海外の投資家にとって円金利の低さ
潤沢さは見逃せない収益チャンスに

 1990年代初めに資産バブルが崩壊して以降、わが国では事実上、ゼロ金利の環境が続いた。2013年以降は、“アベノミクス”により異次元の緩和策が強化された。日銀は国債流通市場から長期国債を大規模に買い入れ、大規模に通貨供給量を増やした。

 16年2月から、日銀はマイナス金利政策も実施し、極端に金利が低い環境が出現した。そうして21年春先以降、世界的に物価の上昇が鮮明になっても、わが国は異次元の緩和を継続し、多額の資金供給を継続してきた。

 現在、GDP比で見た通貨供給量(マネーストック)は約2倍と、主要先進国の中でも圧倒的に高い。つまり、国内の円資金が有り余っている。米FRBは物価安定のための利上げに加えて量的な引き締め(QT)を実施したが、わが国の金融政策はそこまで至っていない。主要中央銀行のバランスシート規模(対名目GDP比)に関して、日銀は約120%に達した。この水準は米FRB、英国のBOE、欧州のECBを上回る。

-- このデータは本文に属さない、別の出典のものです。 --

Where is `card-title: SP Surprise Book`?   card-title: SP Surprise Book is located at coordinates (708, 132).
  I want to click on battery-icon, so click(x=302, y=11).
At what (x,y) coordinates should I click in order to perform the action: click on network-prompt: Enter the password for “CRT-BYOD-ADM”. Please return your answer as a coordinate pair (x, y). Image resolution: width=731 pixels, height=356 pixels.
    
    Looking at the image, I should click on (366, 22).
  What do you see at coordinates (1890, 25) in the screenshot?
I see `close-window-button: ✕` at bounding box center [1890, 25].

 海外の投資家にとって円金利の世界的な低さ、潤沢さは見逃せない収益チャンスとなっている。ヘッジファンドなどの主要投資家は、日米の金利差を使って大規模な円キャリートレードを行った。

 4月中旬時点で米国の2年国債の流通利回りは約5%だった。一方、わが国の2年金利は、3月のマイナス金利政策解除で幾分か上昇したものの0.3%程度だった。円で資金を調達して米ドルに換える、ドル資金を用いて米国の短期国債を購入するなどして、主要投資家は高い利得を追求できる。そうした取引が連鎖的に増え、円売りに拍車がかかった。米商品先物取引委員会(CFTC)のデータによると、4月23日時点で、為替先物を使った円売りの水準は18万4180枚だった。06年以降の最高水準である。

 また、豊富な円資金の一部は、24年から始まった新NISAをきっかけに海外に流出した。他方、海外の金融・経済の専門家の間では「今回の通貨危機的な円安は、日本政府の自業自得」との指摘もある。それほど1990年以降の、わが国の緩和に緩和を重ねた金融政策は、円の減価圧力を高めた。